Jangkitan: Wabah Zombie di Bogor

Kingdenie
Chapter #18

Air Mata Pengkhianat

Fajar keenam datang dengan warna baja dan janji darah. Tidak ada kata perpisahan. Saat Orion mendorong membuka pintu belakang rumah hening itu untuk terakhir kalinya, Pak Tua hanya berdiri di ambang pintu dapurnya. Ia menatap mereka satu per satu, matanya berhenti sejenak pada busur di punggung Jean, lalu pada Bimo. Ia mengangguk sekali, sebuah gerakan kecil yang sarat dengan makna, sebuah restu, sebuah peringatan, sebuah ucapan selamat jalan. Lalu, ia melangkah mundur ke dalam bayangan rumahnya, dan pintu pun tertutup. Mereka kembali sendirian.

Perjalanan dimulai. Surya telah memberi mereka rute yang brilian sekaligus menakutkan. Alih-alih melewati jalanan terbuka, ia mengarahkan mereka ke sebuah lubang selokan besar yang tersembunyi di bawah jembatan tua, pintu masuk ke jaringan drainase bawah tanah kota Bogor.

"Dia mau kita lewat sini?" bisik Ravi ngeri, menatap lubang hitam yang menganga dan berbau busuk itu.

"Lebih baik daripada di atas sana," jawab Orion tegas, menyalakan senter ponselnya. "Tidak ada Jangkitan di bawah sini. Setidaknya, itulah teorinya."

Satu per satu mereka menuruni tangga besi yang licin itu, masuk ke dalam perut kota. Dunia mereka langsung berubah menjadi terowongan beton yang gelap, sempit, dan bergema. Satu-satunya cahaya hanyalah dari senter mereka, menyoroti air kotor setinggi mata kaki yang mengalir pelan dan dinding-dinding yang dilumuri lumut. Udara terasa dingin dan pengap. Setiap suara, tetesan air dari langit-langit, langkah kaki mereka yang tercebur terdengar sepuluh kali lebih keras.

Selama hampir satu jam mereka berjalan dalam kegelapan yang sangat pekat. Perjalanan itu menguras fisik dan mental. Otot mereka tegang karena harus terus waspada, dan kegelapan total menggerogoti saraf mereka. Akhirnya, Orion menemukan sebuah tanda yang digambar Surya di peta: sebuah tangga darurat yang mengarah ke atas.

"Kita istirahat di sini sebentar," kata Orion, suaranya menggema. "Minum. Kita harus tetap terhidrasi."

Mereka berkumpul di bawah lubang tangga, bersandar di dinding yang lembap. Jean mengeluarkan tiga botol air yang sudah ditandai secara rahasia olehnya tadi malam dengan goresan kecil di tutupnya, firasat buruknya masih membekas. Tapi dalam kegelapan dan kelelahan, ia tidak bisa melihat tanda itu. Ia menyerahkan satu botol pada Ravi dan Bimo untuk dibagi, dan satu lagi untuk dirinya dan Orion.
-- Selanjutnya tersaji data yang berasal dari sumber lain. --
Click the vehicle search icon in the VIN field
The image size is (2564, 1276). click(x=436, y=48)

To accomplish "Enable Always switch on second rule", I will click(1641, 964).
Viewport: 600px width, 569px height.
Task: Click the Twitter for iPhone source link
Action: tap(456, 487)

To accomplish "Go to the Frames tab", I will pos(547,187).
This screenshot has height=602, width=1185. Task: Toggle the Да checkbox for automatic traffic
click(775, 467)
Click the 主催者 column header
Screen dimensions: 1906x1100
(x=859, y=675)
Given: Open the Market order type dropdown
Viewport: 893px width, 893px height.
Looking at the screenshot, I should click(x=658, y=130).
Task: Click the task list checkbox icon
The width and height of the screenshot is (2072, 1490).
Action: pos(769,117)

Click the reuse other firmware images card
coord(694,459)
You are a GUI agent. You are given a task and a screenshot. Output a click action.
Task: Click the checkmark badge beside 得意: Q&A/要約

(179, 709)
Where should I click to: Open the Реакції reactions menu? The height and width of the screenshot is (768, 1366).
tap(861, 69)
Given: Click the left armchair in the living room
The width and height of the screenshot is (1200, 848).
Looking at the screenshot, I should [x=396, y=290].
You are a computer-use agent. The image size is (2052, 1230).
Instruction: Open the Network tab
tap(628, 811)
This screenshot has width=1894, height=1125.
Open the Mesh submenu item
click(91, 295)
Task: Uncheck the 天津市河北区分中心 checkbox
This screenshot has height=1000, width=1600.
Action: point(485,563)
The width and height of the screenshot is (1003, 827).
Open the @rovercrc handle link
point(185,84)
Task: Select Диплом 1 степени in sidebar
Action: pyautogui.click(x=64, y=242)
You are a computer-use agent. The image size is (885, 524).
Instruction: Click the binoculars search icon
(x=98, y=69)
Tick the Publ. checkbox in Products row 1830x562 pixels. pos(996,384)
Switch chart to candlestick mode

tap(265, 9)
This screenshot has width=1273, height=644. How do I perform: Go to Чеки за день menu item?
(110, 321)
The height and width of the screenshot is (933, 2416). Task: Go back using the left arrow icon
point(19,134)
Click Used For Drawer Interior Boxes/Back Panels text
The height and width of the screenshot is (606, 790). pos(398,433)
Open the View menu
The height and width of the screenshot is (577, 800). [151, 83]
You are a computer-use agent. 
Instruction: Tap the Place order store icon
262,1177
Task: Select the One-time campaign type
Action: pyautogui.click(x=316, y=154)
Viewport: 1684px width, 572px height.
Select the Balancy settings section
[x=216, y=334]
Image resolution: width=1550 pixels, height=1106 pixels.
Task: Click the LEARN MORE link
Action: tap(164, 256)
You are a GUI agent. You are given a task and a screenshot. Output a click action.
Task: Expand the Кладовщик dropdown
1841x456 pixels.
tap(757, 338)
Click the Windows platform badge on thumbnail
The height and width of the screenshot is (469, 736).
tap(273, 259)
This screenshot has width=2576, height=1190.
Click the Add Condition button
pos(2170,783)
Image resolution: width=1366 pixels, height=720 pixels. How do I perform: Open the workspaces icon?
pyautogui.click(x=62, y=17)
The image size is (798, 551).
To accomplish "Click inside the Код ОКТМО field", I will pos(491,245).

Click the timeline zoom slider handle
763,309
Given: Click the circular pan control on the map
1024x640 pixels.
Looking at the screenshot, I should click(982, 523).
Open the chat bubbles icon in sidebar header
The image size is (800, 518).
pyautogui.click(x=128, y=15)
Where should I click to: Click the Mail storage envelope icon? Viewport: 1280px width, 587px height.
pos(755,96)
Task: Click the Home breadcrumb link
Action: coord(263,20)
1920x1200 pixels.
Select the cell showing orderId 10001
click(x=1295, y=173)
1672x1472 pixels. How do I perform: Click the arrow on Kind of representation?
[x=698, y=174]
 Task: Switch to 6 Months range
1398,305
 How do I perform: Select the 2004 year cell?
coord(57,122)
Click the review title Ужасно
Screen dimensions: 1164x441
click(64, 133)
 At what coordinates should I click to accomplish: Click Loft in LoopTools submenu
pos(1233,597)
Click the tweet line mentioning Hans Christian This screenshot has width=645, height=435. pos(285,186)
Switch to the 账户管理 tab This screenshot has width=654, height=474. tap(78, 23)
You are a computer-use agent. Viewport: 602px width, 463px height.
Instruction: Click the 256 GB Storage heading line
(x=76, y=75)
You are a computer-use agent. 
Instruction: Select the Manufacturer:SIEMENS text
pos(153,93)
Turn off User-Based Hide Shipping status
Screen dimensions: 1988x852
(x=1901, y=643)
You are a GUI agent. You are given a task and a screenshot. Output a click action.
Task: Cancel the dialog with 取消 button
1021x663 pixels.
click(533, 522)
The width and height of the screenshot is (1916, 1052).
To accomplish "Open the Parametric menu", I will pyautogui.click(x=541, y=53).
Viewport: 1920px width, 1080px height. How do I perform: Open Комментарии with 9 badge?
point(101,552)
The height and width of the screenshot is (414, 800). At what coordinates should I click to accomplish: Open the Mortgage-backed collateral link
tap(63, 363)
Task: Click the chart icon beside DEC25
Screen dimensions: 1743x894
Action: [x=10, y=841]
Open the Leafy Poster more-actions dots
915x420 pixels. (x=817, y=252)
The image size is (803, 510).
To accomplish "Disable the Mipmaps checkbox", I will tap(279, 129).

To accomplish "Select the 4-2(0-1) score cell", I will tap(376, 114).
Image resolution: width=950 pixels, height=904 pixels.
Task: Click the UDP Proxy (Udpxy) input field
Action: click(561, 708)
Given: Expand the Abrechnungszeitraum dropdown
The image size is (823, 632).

Elena dengan tenang mengeluarkan botolnya sendiri dari tasnya.

Mereka minum dalam diam, merasakan air yang sejuk itu membasahi tenggorokan mereka.

Orion teringat dengan Surya. Lelaki tua itu pasti punya alasannya sendiri untuk tetap tinggal, pikirnya. Sebuah kesalahan fatal dalam asumsinya.

Mereka melanjutkan perjalanan. Dan di situlah racun itu mulai bekerja.

Mereka keluar dari selokan di sebuah area industri yang telantar, tepat seperti yang digambarkan peta Surya. Pabrik-pabrik tua yang berkarat berdiri seperti kerangka dinosaurus di bawah langit kelabu. Tempat itu seharusnya menjadi titik transit yang aman sebelum mereka melanjutkan perjalanan. Tapi sesuatu terasa salah.

Ravi adalah yang pertama merasakannya. "Gila," gumamnya, memijat pelipisnya. "Aku kok ngantuk sekali, ya? Kurang tidur kayaknya." Ia menguap lebar, langkahnya mulai terasa berat.

Jean juga merasakannya. Kelopak matanya terasa seperti timah, dan fokusnya yang biasanya setajam elang kini mulai kabur. Pipa besi di tangannya terasa sepuluh kali lebih berat. "Aku juga," katanya pelan. "Mungkin karena udara di selokan tadi."

Orion merasakan hal yang sama. Tubuhnya, yang biasanya terasa ringan dan penuh energi, kini terasa lamban dan canggung. Setiap gerakan membutuhkan usaha dua kali lipat. Refleksnya yang secepat kilat terasa tumpul. Ia merasa seolah sedang bergerak di dalam air. Ini bukan kelelahan biasa. Ini adalah sesuatu yang asing, sesuatu yang kimiawi.